You have a derivative of an expression with
respect to a variable.
This is a different thing than the
derivative of the function.
That's what we saw last time, that numerical approximation.
It's something you can't open up a function.
It's just the answers.
The derivative of an expression is
the way it's written.
And therefore it's a syntactic phenomenon.
And so a lot of what we're going to be doing today is
worrying about syntax, syntax of expressions
and things like that.
Well, there's a case analysis.
Anytime we do anything complicated thereby a
recursion, we presumably need a case analysis.
It's the essential way to begin.
And that's usually a conditional
of some large kind.
Well, what are their possibilities?
the first rule that you saw is this something a constant?
And what I'm asking is, is the expression a constant with
respect to the variable given?
If so, the result is 0, because the derivative
represents the rate of change of something.
If, however, the expression that I'm taking the derivative
of is the variable I'm varying, then this is the same
variable, the expression var, then the rate of change of the
expression with respect to the variable is 1.
It's the same 1.
Well now there are a couple of other possibilities.
It could, for example, be a sum.
Well, I don't know how I'm going to express sums yet.
Actually I do.
But I haven't told you yet.
But is it a sum?
I'm imagining that there's some way of telling.
I'm doing a dispatch on the type of the expression here,
absolutely essential in building languages.
Languages are made out of different expressions.
And soon we're going to see that in our more powerful
methods of building languages on languages.
Is an expression a sum?
If it's a sum, well, we know the rule for derivative of the
sum is the sum of the derivatives of the parts.
One of them is called the addend and the
other is the augend.
But I don't have enough space on the blackboard
to such long names.
So I'll call them A1 and A2.
I want to make a sum.
Do you remember which is the sum for end or the menu end?
Or was it the dividend and the divisor or
something like that?
Make sum of the derivative of the A1, I'll call it.
It's the addend of the expression with respect to the
variable, and the derivative of the A2 of the expression,
because the two arguments, the addition with
respect to the variable.
And another rule that we know is product rule, which is, if
the expression is a product.
By the way, it's a good idea when you're defining things,
when you're defining predicates, to give them a
name that ends in a question mark.
This question mark doesn't mean anything.
It's for us as an agreement.
It's a conventional interface between humans so you can read
my programs more easily.
So I want you to, when you write programs, if you define
a predicate procedure, that's something that rings true of
false, it should have a name which ends in question mark.
The list doesn't care.
I care.
I want to make a sum.
Because the derivative of a product is the sum of the
first times the derivative of the second plus the second
times the derivative of the first. Make a sum of two
things, a product of, well, I'm going to say the M1 of the
expression, and the derivative of the M2 of the expression
with respect to the variable, and the product of the
derivative of M1, the multiplier of the expression,
with respect to the variable.
It's the product of that and the multiplicand, M2, of the
expression.
Make that product.
Make the sum.
Close that case.
And, of course, I could add as many cases as I like here for
a complete set of rules you might find in a calculus book.
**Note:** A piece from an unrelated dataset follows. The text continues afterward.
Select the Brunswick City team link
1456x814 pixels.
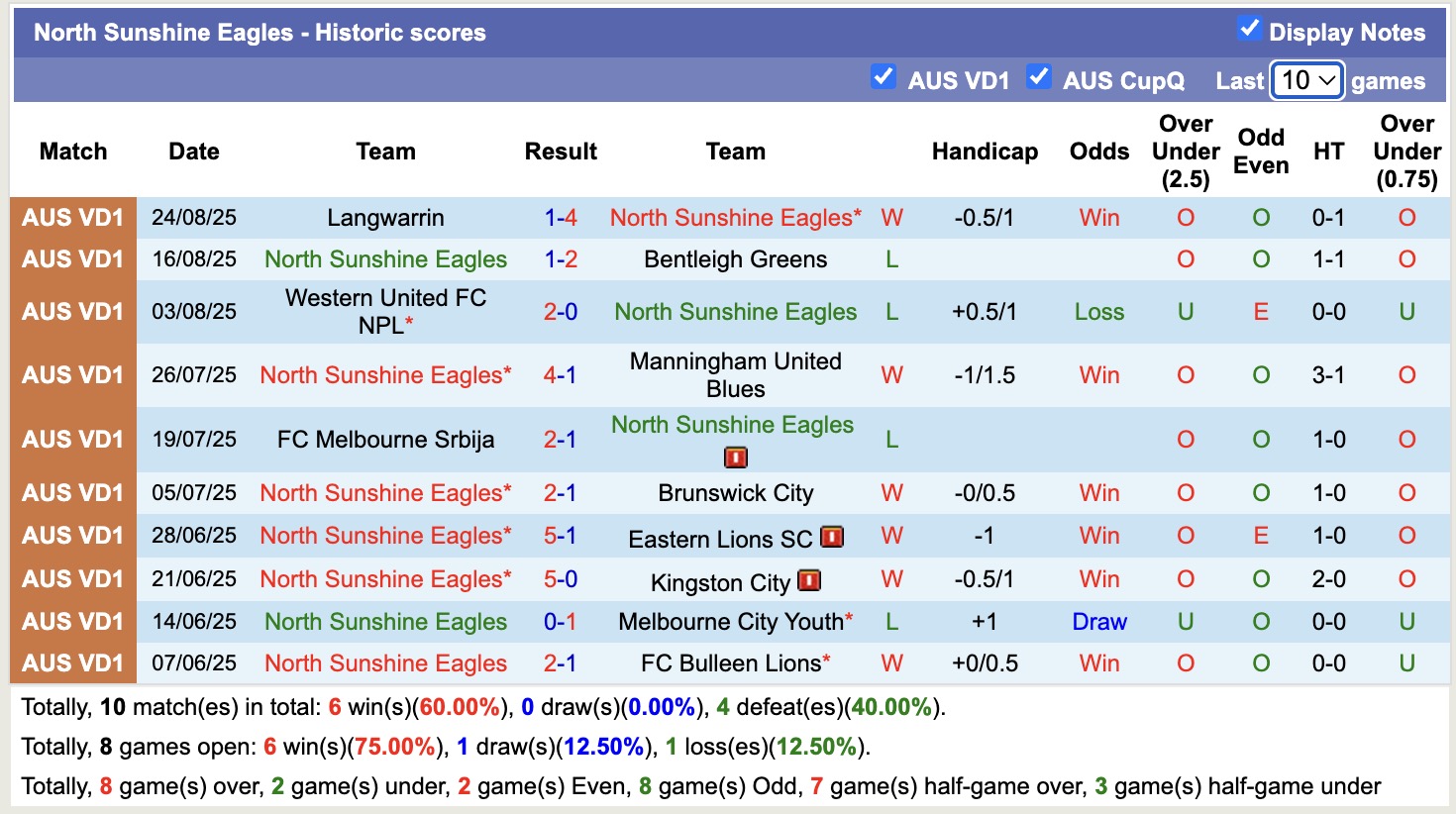[x=735, y=493]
So this is what it takes to encapsulate those rules.
And you see, you have to realize there's a lot of
wishful thinking here.
I haven't told you anything about how I'm going to make
these representations.
Now, once I've decided that this is my set of rules, I
think it's time to play with the representation.
Let's attack that/
Well, first of all, I'm going to play a pun.
It's an important pun.
It's a key to a sort of powerful idea.
If I want to represent sums, and products, and differences,
and quotients, and things like that, why not use the same
language as I'm writing my program in?
I write my program in algebraic expressions that
look like the sum of the product on a and the product
of x and x, and things like that.
And the product of b and x and c, whatever, make that a sum
of the product.
Right now I don't want to have procedures with unknown
numbers of arguments, a product of b and x and c.
This is list structure.
And the reason why this is nice, is because any one of
these objects has a property.
I know where the car is.
The car is the operator.
And the operands are the successive cdrs the successive
cars of the cdrs of the list that this is.
It makes it very convenient.
I have to parse it.
It's been done for me.
I'm using the embedding and Lisp to advantage.
So, for example, let's start using list structure to write
down the representation that I'm implicitly assuming here.
Well I have to define various things that are implied in
this representation.
Like I have to find out how to do a constant,
how you do same variable.
Let's do those first. That's pretty easy enough.
Now I'm going to be introducing lots of primitives
here, because these are the primitives that
come with list structure.
OK, you define a constant.
And what I mean by a constant, an expression that's constant
with respect to a veritable, is that the expression is
something simple.
I can't take it into pieces, and yet
it isn't that variable.
I can't break it up, and yet it isn't that variable.
That does not mean that there may be other expressions that
are more complicated that are constants.
It's just that I'm going to look at the primitive
constants in this way.
So what this is, is it says that's it's the and.
I can combine predicate expressions which return true
or false with and.
Something atomic, The expression is atomic, meaning
it cannot be broken into parts.
It doesn't have a car and a cdr. It's not a list. It adds
a special test built into the system.
And it's not identically equal to that variable.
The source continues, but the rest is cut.